Contigs were screened for contamination of sequences, resulting in 0.19% of VLP
contigs and 2.4% of IND contigs sharing similarity to the genus Mus (M5NR database),
and these contigs were not included in our analysis.
Co-occurrence network analysis of specific contigs
Co-occurrence networks to determine whether or not certain VLP contigs had
positive relationships with 16S rRNA and BAC metagenomes were performed as
previously described (Williams et al., 2014). Spearman’s correlations were generated for
all pairs of sequence data (specific contigs identified as significant, Table S7) using the
rcorr() function from the Hmisc package in R (Harrell, 2015).
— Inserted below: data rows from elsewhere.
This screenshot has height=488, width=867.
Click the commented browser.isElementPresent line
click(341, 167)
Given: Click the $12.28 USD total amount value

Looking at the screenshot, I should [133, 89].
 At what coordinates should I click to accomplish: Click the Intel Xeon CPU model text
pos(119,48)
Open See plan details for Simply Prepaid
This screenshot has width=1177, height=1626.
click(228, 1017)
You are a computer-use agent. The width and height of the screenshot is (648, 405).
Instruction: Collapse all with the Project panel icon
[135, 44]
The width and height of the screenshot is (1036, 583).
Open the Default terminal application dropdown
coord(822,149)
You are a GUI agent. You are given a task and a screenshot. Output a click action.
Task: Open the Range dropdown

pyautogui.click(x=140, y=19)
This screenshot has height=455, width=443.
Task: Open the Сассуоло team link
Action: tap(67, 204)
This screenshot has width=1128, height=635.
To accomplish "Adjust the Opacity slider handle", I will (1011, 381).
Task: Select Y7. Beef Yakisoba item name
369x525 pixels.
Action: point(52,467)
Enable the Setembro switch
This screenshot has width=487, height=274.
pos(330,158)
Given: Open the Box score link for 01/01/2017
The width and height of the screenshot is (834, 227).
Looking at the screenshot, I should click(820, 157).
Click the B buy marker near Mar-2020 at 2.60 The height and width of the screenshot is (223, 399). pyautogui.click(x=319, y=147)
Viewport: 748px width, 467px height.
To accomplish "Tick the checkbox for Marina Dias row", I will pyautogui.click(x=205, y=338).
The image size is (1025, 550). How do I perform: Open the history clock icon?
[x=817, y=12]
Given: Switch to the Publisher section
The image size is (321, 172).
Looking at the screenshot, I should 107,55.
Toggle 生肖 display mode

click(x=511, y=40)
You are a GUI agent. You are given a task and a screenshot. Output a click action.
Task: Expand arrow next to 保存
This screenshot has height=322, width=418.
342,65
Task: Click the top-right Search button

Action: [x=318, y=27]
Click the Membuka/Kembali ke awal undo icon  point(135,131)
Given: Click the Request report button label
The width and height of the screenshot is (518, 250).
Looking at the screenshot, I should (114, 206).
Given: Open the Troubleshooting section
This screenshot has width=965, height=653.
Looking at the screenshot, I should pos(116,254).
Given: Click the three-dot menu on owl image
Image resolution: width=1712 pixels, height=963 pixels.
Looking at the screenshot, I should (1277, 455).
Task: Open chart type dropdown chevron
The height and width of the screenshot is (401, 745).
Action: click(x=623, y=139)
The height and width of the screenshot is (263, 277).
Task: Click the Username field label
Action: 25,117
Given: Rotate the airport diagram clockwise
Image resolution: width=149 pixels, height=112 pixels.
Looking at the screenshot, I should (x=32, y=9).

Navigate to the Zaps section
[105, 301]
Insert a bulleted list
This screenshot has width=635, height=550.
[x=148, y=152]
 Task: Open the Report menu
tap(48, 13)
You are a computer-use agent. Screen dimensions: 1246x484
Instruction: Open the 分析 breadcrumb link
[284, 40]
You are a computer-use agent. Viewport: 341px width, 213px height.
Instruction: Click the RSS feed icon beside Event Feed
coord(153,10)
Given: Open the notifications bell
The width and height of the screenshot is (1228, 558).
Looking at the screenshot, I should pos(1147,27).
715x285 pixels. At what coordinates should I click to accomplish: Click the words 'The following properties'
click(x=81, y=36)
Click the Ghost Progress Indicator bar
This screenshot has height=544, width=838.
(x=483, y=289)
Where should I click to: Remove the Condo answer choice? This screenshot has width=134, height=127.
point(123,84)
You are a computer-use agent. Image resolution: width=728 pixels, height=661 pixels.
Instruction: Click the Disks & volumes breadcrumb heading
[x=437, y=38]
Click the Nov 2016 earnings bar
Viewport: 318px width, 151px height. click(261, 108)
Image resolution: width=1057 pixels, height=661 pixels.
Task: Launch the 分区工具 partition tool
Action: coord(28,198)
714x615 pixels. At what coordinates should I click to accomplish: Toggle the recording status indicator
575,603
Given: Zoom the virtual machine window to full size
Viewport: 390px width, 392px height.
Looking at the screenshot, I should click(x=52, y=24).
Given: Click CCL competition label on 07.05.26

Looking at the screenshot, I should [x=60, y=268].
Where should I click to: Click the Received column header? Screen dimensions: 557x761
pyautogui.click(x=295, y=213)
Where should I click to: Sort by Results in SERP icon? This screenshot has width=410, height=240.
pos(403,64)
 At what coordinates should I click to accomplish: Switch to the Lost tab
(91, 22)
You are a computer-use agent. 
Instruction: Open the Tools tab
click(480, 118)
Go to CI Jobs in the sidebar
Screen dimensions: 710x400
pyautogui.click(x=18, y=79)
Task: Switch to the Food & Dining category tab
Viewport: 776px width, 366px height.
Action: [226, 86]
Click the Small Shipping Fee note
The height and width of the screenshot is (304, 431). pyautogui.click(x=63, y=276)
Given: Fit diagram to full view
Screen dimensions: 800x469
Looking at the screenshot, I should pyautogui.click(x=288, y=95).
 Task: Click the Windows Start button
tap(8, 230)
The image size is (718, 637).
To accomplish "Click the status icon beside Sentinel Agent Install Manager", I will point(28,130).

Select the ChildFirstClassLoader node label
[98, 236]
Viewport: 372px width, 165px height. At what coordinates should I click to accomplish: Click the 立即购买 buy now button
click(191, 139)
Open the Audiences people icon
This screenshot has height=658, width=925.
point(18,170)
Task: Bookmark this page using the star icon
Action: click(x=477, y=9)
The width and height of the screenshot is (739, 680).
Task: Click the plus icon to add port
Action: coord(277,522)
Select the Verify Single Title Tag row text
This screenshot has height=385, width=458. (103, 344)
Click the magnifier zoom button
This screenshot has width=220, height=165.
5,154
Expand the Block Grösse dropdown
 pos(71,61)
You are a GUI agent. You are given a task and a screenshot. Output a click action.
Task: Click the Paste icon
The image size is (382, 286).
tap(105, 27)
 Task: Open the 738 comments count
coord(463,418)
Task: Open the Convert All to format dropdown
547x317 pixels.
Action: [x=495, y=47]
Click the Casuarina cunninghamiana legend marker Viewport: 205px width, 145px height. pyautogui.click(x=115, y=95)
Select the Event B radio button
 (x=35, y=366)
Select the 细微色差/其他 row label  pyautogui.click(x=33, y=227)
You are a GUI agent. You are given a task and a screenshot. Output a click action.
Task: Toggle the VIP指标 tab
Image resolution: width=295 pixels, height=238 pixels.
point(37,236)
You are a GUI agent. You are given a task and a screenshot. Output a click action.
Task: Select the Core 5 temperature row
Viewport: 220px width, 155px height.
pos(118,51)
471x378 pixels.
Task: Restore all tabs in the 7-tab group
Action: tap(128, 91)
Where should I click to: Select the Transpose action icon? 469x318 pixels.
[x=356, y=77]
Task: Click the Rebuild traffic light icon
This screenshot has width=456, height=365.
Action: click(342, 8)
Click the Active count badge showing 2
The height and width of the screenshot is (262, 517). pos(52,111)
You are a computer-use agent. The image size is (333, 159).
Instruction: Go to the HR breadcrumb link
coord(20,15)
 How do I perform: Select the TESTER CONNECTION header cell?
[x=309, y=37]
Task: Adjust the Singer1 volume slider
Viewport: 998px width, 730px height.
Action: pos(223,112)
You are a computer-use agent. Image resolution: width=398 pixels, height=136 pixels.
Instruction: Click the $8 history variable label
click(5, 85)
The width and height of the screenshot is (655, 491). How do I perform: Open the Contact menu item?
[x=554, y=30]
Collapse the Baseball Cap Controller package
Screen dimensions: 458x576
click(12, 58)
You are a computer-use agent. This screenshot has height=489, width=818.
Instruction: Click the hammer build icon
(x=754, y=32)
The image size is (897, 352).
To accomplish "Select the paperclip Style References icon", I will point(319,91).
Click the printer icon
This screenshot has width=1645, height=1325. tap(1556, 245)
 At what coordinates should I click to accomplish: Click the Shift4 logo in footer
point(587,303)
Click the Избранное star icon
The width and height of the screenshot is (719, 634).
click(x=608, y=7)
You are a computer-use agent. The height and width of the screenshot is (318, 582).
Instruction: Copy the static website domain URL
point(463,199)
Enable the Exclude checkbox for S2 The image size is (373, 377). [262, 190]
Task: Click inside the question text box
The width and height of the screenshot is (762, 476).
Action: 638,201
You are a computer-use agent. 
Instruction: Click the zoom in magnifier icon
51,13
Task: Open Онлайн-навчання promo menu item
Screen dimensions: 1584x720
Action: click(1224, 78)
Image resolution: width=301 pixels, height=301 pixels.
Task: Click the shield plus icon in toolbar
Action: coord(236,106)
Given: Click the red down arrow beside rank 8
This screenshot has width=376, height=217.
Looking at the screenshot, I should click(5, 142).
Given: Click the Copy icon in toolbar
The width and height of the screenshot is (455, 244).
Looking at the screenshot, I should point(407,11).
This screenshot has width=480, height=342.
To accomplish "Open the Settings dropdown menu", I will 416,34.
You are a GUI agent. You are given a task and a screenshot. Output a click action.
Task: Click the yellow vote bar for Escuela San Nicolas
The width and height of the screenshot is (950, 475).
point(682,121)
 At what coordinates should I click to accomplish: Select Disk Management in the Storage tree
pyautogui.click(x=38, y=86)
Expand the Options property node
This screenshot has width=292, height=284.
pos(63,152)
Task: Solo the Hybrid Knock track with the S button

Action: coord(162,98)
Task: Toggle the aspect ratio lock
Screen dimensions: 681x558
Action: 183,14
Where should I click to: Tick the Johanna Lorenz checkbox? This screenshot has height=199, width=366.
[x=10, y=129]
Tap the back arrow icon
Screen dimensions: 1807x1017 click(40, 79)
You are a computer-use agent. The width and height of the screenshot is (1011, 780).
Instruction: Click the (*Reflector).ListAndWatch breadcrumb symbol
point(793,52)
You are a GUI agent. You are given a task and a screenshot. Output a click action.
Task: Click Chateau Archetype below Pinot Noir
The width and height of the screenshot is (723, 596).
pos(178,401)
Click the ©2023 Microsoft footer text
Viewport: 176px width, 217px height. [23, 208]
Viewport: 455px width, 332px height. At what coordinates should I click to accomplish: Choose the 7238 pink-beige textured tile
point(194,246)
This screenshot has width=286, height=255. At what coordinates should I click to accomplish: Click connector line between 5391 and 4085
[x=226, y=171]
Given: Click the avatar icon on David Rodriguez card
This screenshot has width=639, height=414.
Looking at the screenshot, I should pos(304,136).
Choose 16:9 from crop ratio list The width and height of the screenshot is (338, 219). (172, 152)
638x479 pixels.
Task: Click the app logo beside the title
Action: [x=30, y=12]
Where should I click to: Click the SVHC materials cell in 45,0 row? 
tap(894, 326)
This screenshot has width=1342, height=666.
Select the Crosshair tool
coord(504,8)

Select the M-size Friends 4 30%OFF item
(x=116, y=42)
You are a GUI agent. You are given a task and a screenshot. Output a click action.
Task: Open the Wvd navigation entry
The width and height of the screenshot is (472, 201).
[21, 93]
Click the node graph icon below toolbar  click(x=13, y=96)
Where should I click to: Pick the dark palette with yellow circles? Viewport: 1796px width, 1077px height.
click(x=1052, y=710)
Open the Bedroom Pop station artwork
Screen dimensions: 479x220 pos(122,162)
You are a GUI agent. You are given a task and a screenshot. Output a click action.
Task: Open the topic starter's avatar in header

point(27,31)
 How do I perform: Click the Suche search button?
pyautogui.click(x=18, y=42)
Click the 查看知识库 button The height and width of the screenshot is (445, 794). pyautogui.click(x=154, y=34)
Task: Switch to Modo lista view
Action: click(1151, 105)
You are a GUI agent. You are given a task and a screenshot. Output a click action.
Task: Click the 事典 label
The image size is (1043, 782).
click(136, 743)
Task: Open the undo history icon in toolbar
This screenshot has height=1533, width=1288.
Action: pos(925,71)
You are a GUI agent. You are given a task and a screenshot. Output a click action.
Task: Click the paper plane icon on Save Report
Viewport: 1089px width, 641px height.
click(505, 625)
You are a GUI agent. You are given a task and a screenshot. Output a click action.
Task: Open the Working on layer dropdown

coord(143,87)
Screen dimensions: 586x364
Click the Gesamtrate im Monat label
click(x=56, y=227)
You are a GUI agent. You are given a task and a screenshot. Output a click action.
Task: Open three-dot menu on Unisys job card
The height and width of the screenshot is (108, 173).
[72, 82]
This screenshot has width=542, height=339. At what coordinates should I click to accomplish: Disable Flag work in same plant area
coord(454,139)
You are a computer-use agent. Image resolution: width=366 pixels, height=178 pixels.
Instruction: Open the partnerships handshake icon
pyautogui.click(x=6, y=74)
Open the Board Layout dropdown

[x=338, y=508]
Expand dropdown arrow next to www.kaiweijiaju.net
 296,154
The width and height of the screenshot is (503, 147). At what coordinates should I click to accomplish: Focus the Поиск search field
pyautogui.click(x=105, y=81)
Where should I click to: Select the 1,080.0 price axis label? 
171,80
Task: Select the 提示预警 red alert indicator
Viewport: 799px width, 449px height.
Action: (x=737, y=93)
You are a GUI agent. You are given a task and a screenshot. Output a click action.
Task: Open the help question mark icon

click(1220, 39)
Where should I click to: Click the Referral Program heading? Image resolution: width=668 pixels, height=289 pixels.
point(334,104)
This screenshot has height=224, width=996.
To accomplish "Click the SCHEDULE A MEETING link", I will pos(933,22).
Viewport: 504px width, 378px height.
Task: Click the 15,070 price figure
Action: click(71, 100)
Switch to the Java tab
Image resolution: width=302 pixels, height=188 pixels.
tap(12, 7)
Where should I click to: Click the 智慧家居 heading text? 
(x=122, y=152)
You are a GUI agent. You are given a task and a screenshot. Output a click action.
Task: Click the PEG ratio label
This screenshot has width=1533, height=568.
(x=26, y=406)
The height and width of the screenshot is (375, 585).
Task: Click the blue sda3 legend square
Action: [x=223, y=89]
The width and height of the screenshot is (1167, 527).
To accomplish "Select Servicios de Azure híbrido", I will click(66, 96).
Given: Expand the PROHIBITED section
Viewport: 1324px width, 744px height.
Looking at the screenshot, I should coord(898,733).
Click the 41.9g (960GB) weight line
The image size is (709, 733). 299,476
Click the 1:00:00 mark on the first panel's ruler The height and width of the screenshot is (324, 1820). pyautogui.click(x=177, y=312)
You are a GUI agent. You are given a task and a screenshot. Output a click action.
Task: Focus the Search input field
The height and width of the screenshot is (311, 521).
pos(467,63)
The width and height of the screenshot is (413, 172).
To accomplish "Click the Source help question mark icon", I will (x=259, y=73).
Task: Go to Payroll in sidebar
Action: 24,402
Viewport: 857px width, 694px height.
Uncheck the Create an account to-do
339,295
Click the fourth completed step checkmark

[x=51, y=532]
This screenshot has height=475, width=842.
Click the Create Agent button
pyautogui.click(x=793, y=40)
P-values were adjusted
using a false discovery rate (Pike, 2011)through the fdrtool() function in the fdrtool
package in R (Klaus & Strimmer, 2013), where Q-values < 0.05 were considered in the
network. This value was considered as an appropriate cut-off as all correlations had a rho
value greater than 0.83; therefore, we did not consider multiple cut-offs as suggested in
(Williams et al., 2014). The resulting network was constrained to only include nodes that
were directly adjacent to specific contigs. Networks were generated using the
graph.edgelist() function from the igraph package in R (Csardi & Nepusz, 2006), and a
combination of the intergraph and GGally packages were used to visualize the network
(Schloerke et al., 2011) (Bojanowski, 2015).
PCR confirmation of contigs
PCR was performed to confirm the presence of contigs in the BAC, VLP, and IND DNA
samples. Primers used are listed in Table S8.